:: 页面正文 ::
※ ※ ※
3.2.1 数据结构

3.2.1.1 页表

分页功能需要页表的来支持,页表的级数与OS版本与硬件架构有关,Linux当前版本最高支持5级页表,可以通过编译配置参数 CONFIG_PGTABLE_LEVELS 来控制开启页表的级数。各级页表分别是:

  • Page Global Directory(PGD)

  • Page 4 Directory(P4D)

  • Page Upper Directory(PUD)

  • Page Middle Directory(PMD)

  • Page Table Entry Directory(PTE)

内核为每级页表的表项都专门定义了一个数据类型:

/* file: arch/x86/include/asm/pgtable_64_types.h */

typedef unsigned long   pteval_t;
typedef unsigned long   pmdval_t;
typedef unsigned long   pudval_t;
typedef unsigned long   p4dval_t;
typedef unsigned long   pgdval_t;
typedef unsigned long   pgprotval_t;

typedef struct { pteval_t pte; } pte_t;

本质上这些类型都是无符号长整型,特意声明成单独的类型是为了让编译器做类型检查。各页表项的类型定义如下:

/* file: arch/x86/include/asm/pgtable_types.h */

typedef struct { pgdval_t pgd; } pgd_t;

#if CONFIG_PGTABLE_LEVELS > 4
typedef struct { p4dval_t p4d; } p4d_t;

#else
#include <asm-generic/pgtable-nop4d.h>
#endif

#if CONFIG_PGTABLE_LEVELS > 3
typedef struct { pudval_t pud; } pud_t;
#else
#include <asm-generic/pgtable-nopud.h>
#endif

#if CONFIG_PGTABLE_LEVELS > 2
typedef struct { pmdval_t pmd; } pmd_t;

#else
#include <asm-generic/pgtable-nopmd.h>
#endif

各个 pgtable-nop[4um]d.h 文件内包含着未开启对应级别页表时的一些声明,这里不展开。

各级页表中的表项(entry)的内容都是一样的,都是关于目标页的一些标记(Flags),典型的标记包括:

  • Present flag 目标页是否在主存中

  • Dirty flag 目标页面的内容是否发生了改变

  • Read/Write flag 标记目标页面的读写权限

  • User/Supervisor flag 目标页面的权限,例如用户进程就无权访问内核的虚拟地址空间

其他的各种标记不在这里一一列出,总之,无符号整型的位数足够表示所有的状态。
※ ※ ※
:: 数据 ::
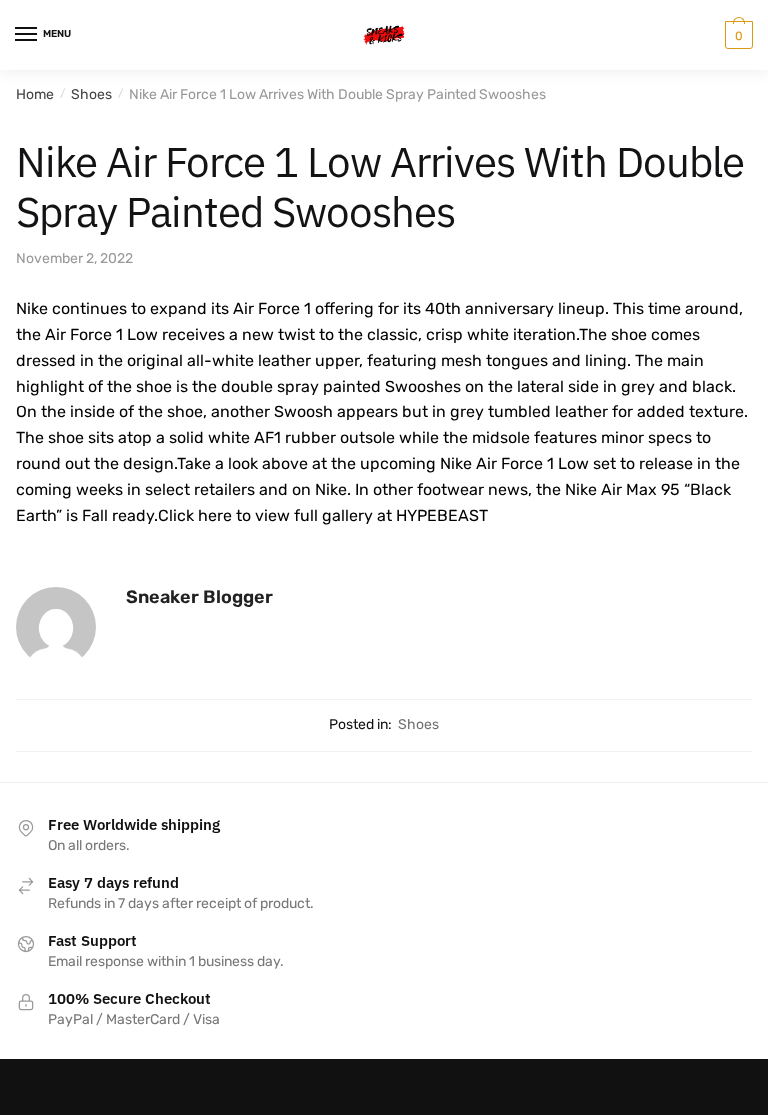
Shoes (91, 94)
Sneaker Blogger (199, 597)
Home (35, 94)
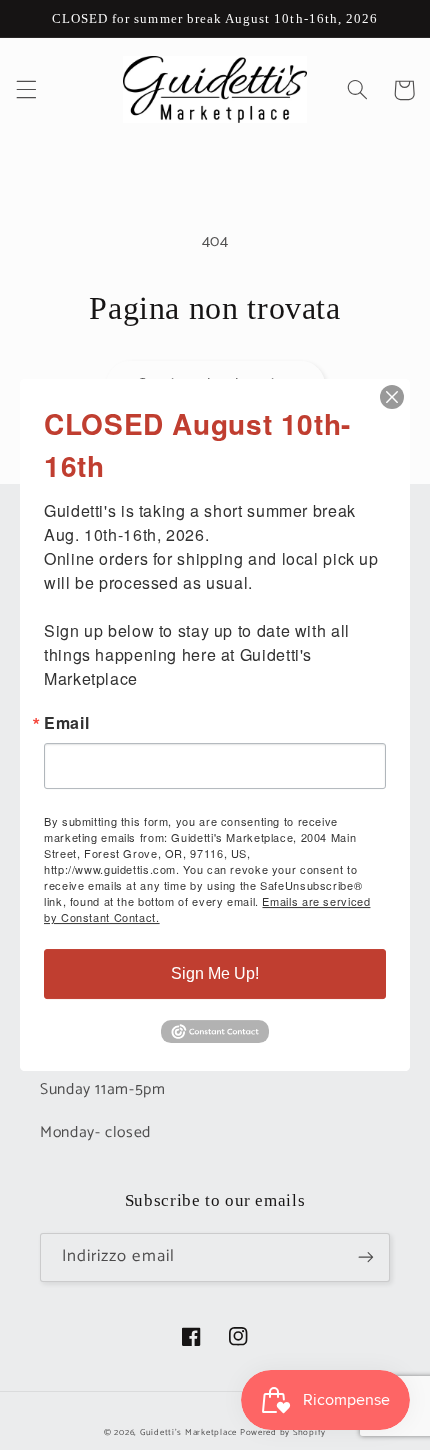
※ ※ ※
:: 任务内容 ::
1 - 用两句话概括页面正文。
2 - 按页面正文的说法，Dirty flag 表示什么？
上面的数据来自另一个来源。

:: 各题答案 ::
1 - Linux 的分页依赖页表，当前版本最多支持 PGD、P4D、PUD、PMD、PTE 五级，开启的级数由编译配置参数 CONFIG_PGTABLE_LEVELS 控制。内核为每级页表项专门定义了数据类型，这些类型本质上都是无符号长整型，单独声明是为了让编译器做类型检查；各级表项的内容都是目标页的标记，典型的有 Present、Dirty、Read/Write 和 User/Supervisor。

2 - 目标页面的内容是否发生了改变。